10.1101/2021.06.09.447586 ◽

2021 ◽

Author(s):

Barış Ekim ◽

Bonnie Berger ◽

Rayan Chikhi

Keyword(s):

Human Genome ◽

Dna Sequences ◽

Graphical Representation ◽

Error Rates ◽

Sequencing Error ◽

Sequencing Data ◽

De Bruijn Graphs ◽

Human Genome Assembly ◽

Long Read ◽

Metagenome Assembly

DNA sequencing data continues to progress towards longer reads with increasingly lower sequencing error rates. We focus on the problem of assembling such reads into genomes, which poses challenges in terms of accuracy and computational resources when using cutting-edge assembly approaches, e.g. those based on overlapping reads using minimizer sketches. Here, we introduce the concept of minimizer-space sequencing data analysis, where the minimizers rather than DNA nucleotides are the atomic tokens of the alphabet. By projecting DNA sequences into ordered lists of minimizers, our key idea is to enumerate what we call k-min-mers, that are k-mers over a larger alphabet consisting of minimizer tokens. Our approach, mdBG or minimizer-dBG, achieves orders-of magnitude improvement in both speed and memory usage over existing methods without much loss of accuracy. We demonstrate three uses cases of mdBG: human genome assembly, metagenome assembly, and the representation of large pangenomes. For assembly, we implemented mdBG in software we call rust-mdbg, resulting in ultra-fast, low memory and highly-contiguous assembly of PacBio HiFi reads.
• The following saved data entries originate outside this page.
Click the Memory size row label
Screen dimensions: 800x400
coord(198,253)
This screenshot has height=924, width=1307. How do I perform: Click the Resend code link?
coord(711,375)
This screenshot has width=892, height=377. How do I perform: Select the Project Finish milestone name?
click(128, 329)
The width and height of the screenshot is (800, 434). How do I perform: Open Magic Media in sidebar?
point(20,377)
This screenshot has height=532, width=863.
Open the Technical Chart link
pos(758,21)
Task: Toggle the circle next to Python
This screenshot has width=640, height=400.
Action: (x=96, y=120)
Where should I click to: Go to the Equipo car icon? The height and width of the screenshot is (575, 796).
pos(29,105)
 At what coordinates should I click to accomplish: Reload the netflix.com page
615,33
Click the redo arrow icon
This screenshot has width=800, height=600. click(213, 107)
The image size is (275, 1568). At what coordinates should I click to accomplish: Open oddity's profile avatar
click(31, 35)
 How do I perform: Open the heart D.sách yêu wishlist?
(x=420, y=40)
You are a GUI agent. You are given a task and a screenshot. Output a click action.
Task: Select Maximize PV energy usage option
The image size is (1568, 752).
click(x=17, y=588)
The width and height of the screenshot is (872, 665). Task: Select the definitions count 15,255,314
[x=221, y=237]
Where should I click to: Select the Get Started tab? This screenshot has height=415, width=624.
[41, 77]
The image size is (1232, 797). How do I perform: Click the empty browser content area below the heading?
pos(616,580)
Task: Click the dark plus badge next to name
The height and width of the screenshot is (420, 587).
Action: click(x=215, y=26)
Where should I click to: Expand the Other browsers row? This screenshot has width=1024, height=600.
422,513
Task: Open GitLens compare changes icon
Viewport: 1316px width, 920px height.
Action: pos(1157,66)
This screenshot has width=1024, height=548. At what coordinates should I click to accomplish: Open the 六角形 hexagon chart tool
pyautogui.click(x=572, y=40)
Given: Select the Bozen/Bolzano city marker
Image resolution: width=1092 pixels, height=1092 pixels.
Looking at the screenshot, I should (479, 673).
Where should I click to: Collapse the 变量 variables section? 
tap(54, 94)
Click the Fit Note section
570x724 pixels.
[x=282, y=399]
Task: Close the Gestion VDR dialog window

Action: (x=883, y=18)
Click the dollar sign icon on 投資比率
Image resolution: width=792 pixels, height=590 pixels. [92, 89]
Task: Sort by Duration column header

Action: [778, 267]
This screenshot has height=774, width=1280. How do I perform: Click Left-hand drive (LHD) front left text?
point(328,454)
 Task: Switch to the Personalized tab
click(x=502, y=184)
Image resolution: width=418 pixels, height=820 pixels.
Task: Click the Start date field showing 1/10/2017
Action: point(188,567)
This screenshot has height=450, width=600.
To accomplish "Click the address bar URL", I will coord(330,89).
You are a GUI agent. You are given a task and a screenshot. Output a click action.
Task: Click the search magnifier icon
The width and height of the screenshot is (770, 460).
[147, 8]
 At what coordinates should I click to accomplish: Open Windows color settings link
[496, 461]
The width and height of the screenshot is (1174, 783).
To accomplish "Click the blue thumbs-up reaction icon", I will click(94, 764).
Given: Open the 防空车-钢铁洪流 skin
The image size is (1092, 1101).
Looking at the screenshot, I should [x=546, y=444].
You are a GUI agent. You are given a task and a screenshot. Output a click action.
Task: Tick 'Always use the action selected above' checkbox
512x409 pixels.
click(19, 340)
A human genome is assembled in under 10 minutes using 8 cores and 10 GB RAM, and 60 Gbp of metagenome reads are assembled in 4 minutes using 1 GB RAM. For pangenome graphs, we newly allow a graphical representation of a collection of 661,405 bacterial genomes as an mdBG and successfully search it (in minimizer-space) for anti-microbial resistance (AMR) genes. We expect our advances to be essential to sequence analysis, given the rise of long-read sequencing in genomics, metagenomics and pangenomics.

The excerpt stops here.